Sunday, October 9, 2011

Here I go again.

I'm pretty sure I've started as many blogs as I've started journals in the last 5 years. But here I go again.

Hi!! My name is Beth. I live in Milwaukee with my husband of almost 6 years and our two cats, Zeke and Luther. Yes, there is a Disney TV show with the same name. No, we did not name them after it. Luther is named after Martin Luther, the amazing theologian and Zeke, well.... he came to us with that name. We just changed the spelling.

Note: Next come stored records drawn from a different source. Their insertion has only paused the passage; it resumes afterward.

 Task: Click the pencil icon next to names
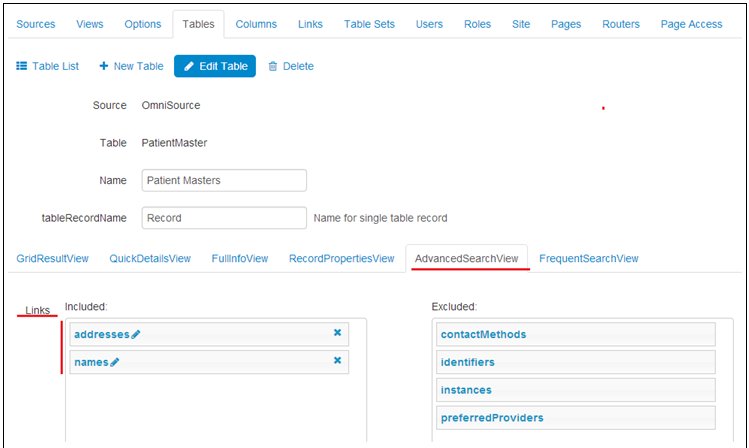coord(115,362)
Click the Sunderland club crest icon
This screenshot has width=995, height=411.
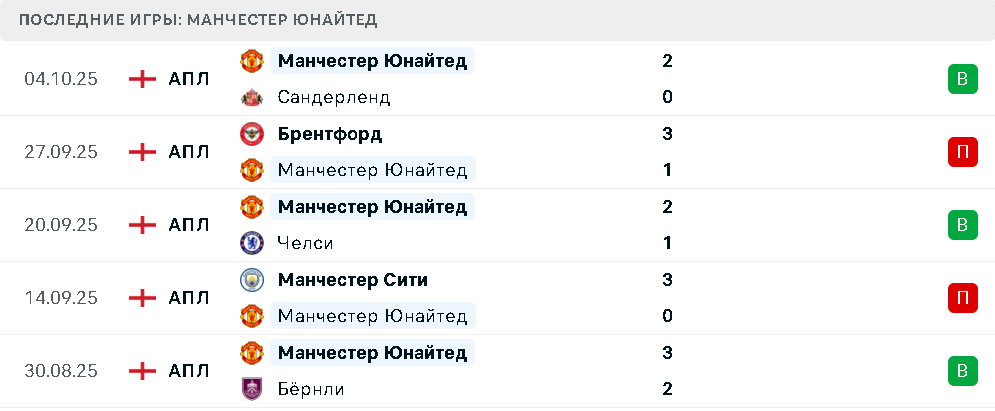coord(251,97)
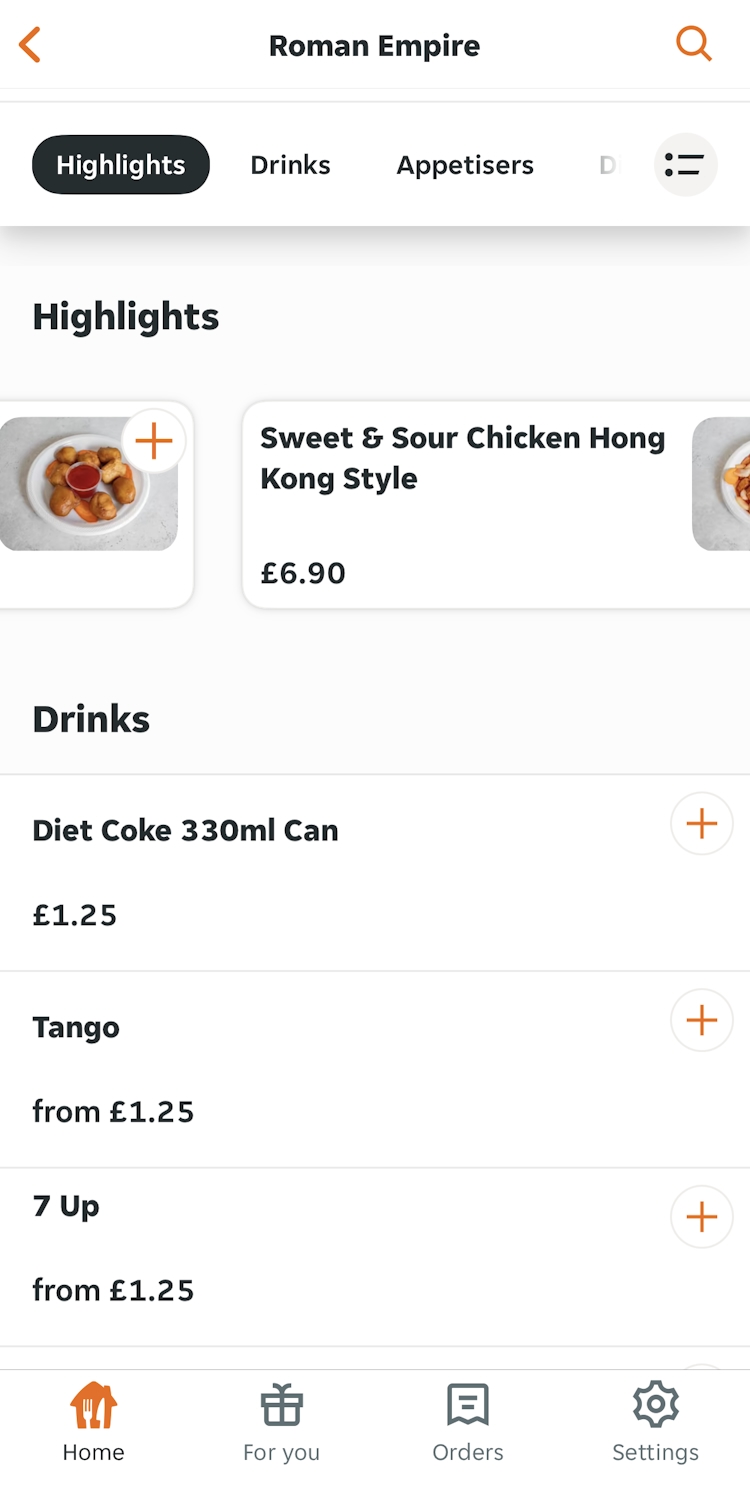Go to Home in bottom navigation
Viewport: 750px width, 1494px height.
(93, 1423)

My husband is a fantastic guy. I was initially attracted to his voice when we met in college, and I have gotten to listen to him sing for over 10 years, including one Valentine's Day when he serenaded me in lounge of my college dorm and the year he wrote me a love song for Christmas. He does laundry and cleans the bathroom and is willing to help with cooking when I've just got too much work to do. He also is an aide at the school where I teach. Some days, he is a one-on-one aide for an autistic non-verbal little boy and other days he is a run-around-help-everyone aide who works on in library when he isn't running around. I like those days. It makes my life easier since in a weird twist of design, the music room (where I teach) shares space with the library. Go figure.

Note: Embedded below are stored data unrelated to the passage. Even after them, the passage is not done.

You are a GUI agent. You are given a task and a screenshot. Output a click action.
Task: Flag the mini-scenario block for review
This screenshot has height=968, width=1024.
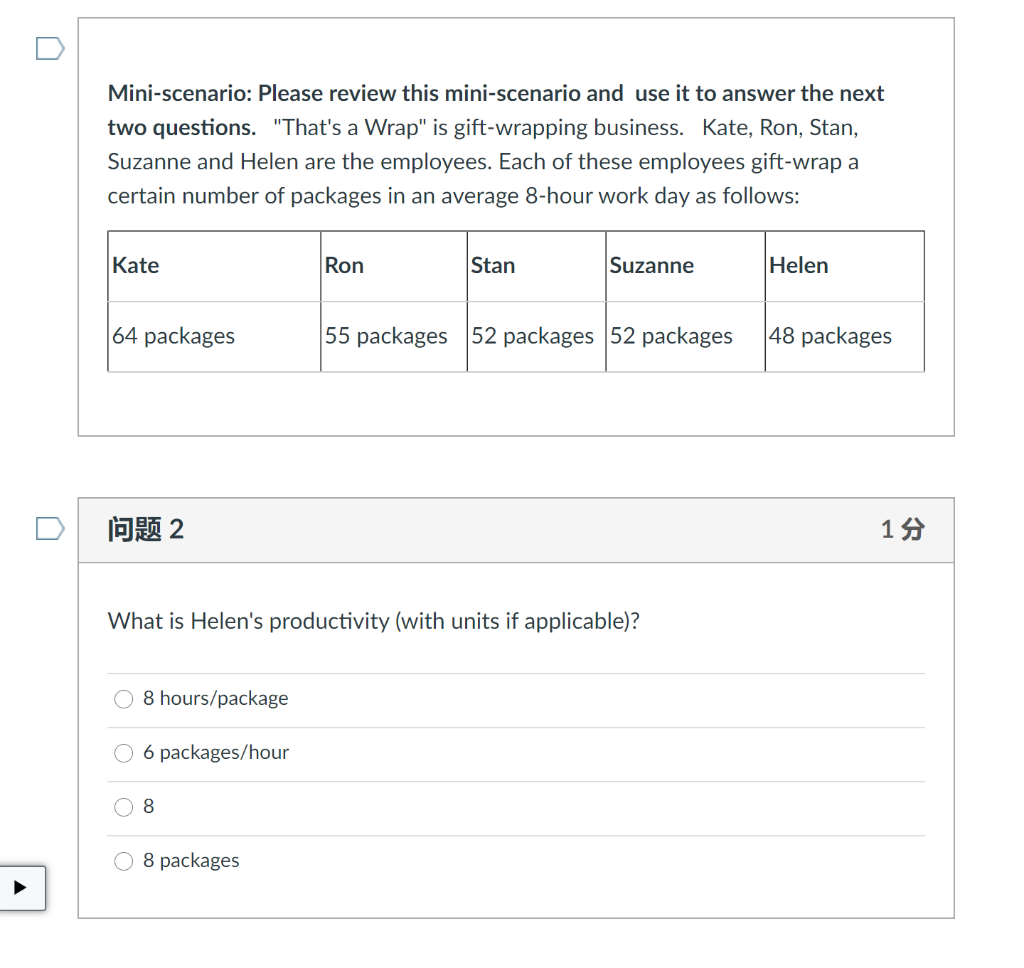(49, 48)
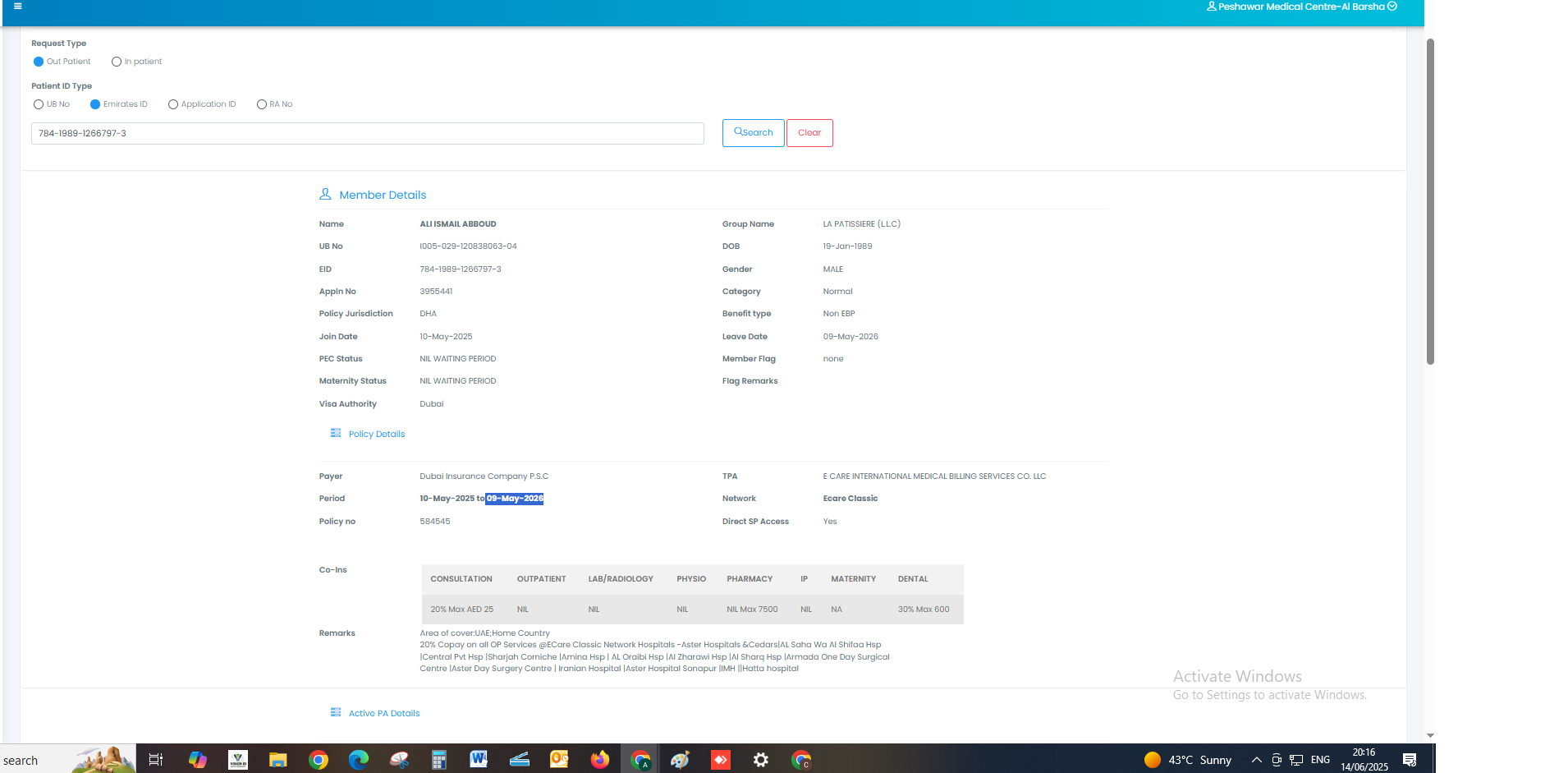The width and height of the screenshot is (1568, 773).
Task: Click the Active PA Details list icon
Action: (336, 713)
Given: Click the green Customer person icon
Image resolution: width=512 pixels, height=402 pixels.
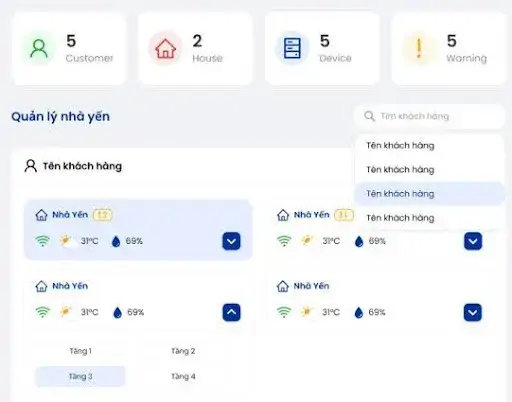Looking at the screenshot, I should 39,48.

I teach music and special education. This is my fourth year teaching music and my second doing special education, and one day in the near future, I'm going to give up teaching music to do special education full time.  Well, I'll do just special education full time, rather than both of them full time. I love my job; I just wish I loved my school. I'm sure I will complain about that enough in the future, so I won't go into that right now.

We are members of a lovely church here in Milwaukee, and technically we sing in the choir. Right now, though, with grad school, work, and other obligations, we're planning to take a break from it. At least until after Christmas.

I'm in grad school. I'm working on my Masters in Special Education. It's going well. I finish student teaching in special ed this semester, one more class next semester, and then it's the big THESIS writing. Grad school hasn't been particularly difficult, more of an annoyance than anything. An expensive annoyance, but an annoyance nonetheless.

As for other obligations, I hesitate to refer to my knitting group as an obligation becuase I am upset when I don't get to go on Tuesdays. I started the group in 2008 to fill a void that I had found in the area. All of the knitting groups that I visisted after moving to Milwaukee were make up of women, very lovely women, but women who were significantly older than I. They loved to talk about their grandchildren and putting their mothers in nursing homes, while I could only comment on how my mother took my grandmother to the doctor and that I wanted children of my own someday. My second major obligation outside of work and school is the board of directors for the Lutheran A Cappella Lutheran Choir of Milwaukee. I serve on an internal committee to redesign their website and logo as well. It doesn't take too much time out of my daily schedule, but it feels rewarding to be helping to keep such an important musical influence in the area functioning. I wasn't able to make it to their spring concert, but I hoping/planning to attend this Christmas show.

I spend a great deal of time thinking about my husband and I's efforts to conceive. It was a tough battle to convince him that it was time to start, but we finally started trying the day after Thanksgiving last year. I told him that there would be problems based on my previous experiences with men (i.e. tons of unprotected sex with no resulting pregnancies throughout high school), my lack of regular cycles before and after taking birth control pills, and the knowledge that my mom started pre-menopause in her late 30s. And eventually he wisely decided that I knew my body better than he did, and might not be just a hysterical woman who felt like her clock was ticking. I 'believed' all of these arguments, I really did. But I am not sure that I expected to still be trying almost a year later. I don't think I believed that trying to conceive was going to be this difficult. I mean, 16 year old kids do it accidentally all the time! Why would two adults who were trying on purpose have a problem?

So I'm starting this blog to keep track of what we've tried, the trials to come, and hopefully as a living document for me to process my thoughts and emotions as I embark on this journey!